Kubernetes is a system that runs containerised applications across a group of servers and keeps them healthy without constant human attention. It decides which container runs where, restarts anything that crashes, and adds or removes copies as demand changes. Originally built at Google, it is now the most widely used tool for container orchestration.

Think of it as an air traffic controller for software. Dozens of planes need to land, take off and stay clear of each other, and one controller coordinates the whole airspace so nothing collides and nothing waits too long. Kubernetes plays that role for your containers: it watches the whole fleet, moves workloads to healthy servers, and scales the busy parts up while quietening the idle ones.

How does it know what “healthy” means? You describe the state you want in a config file, say five copies of a service, and Kubernetes constantly compares reality to that target.

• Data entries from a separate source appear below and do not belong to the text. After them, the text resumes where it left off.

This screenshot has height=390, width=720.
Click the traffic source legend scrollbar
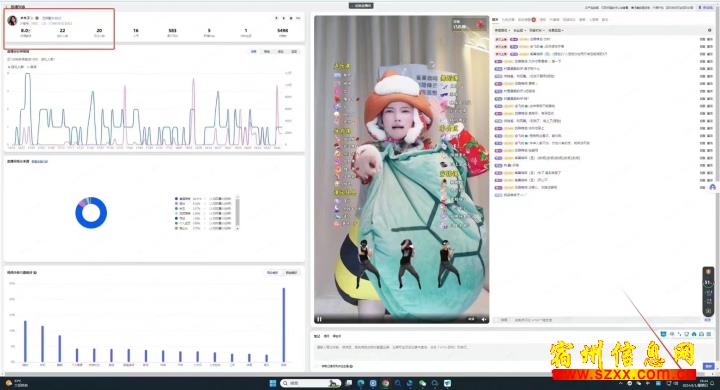click(237, 213)
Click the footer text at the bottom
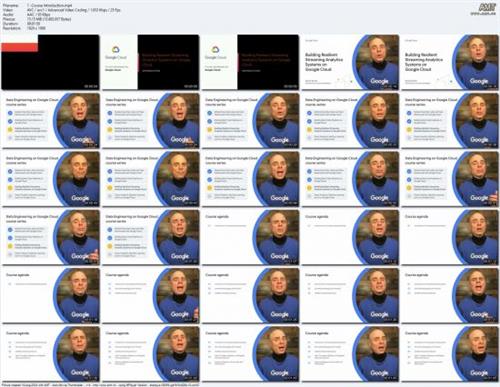 pos(100,385)
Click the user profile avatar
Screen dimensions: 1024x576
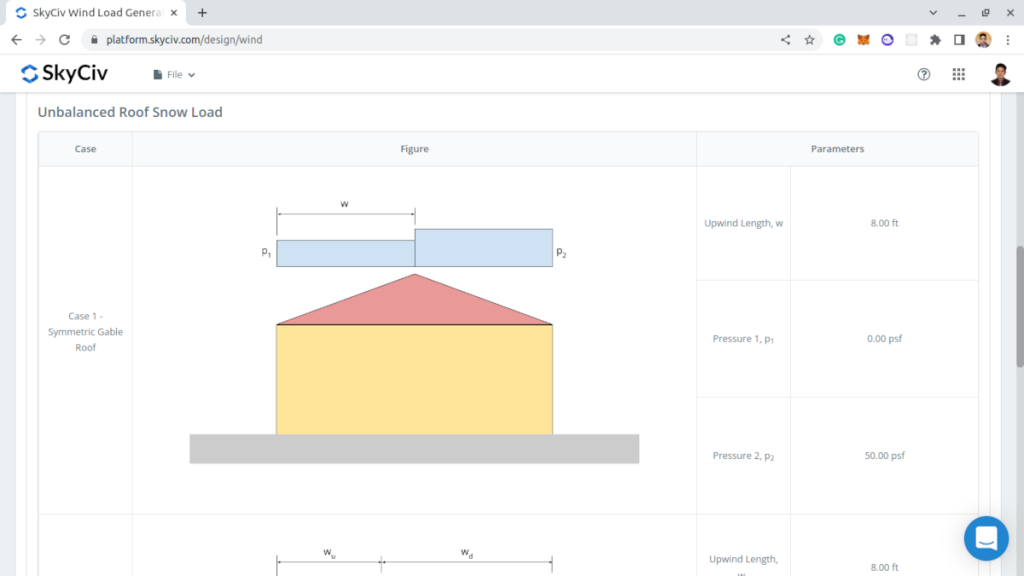click(1001, 73)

If a server dies and two copies vanish, it spins up replacements somewhere else within seconds. That self-healing loop, plus built-in auto-scaling, is the real draw.

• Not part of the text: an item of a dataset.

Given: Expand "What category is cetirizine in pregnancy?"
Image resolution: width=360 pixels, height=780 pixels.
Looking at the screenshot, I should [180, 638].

That power comes with complexity. Kubernetes has a real learning curve, which is why managed versions like Google GKE, Amazon EKS and Azure AKS exist to handle the hardest parts for you. For a single small app behind one web server, it is often overkill, and the cluster itself becomes another thing to maintain. The honest rule of thumb: adopt it when the cost of orchestration is lower than the cost of doing it by hand.

At TopDevs we reach for Kubernetes when a client genuinely needs to scale across many servers, and we keep simpler projects on lighter setups so nobody pays for complexity they do not need.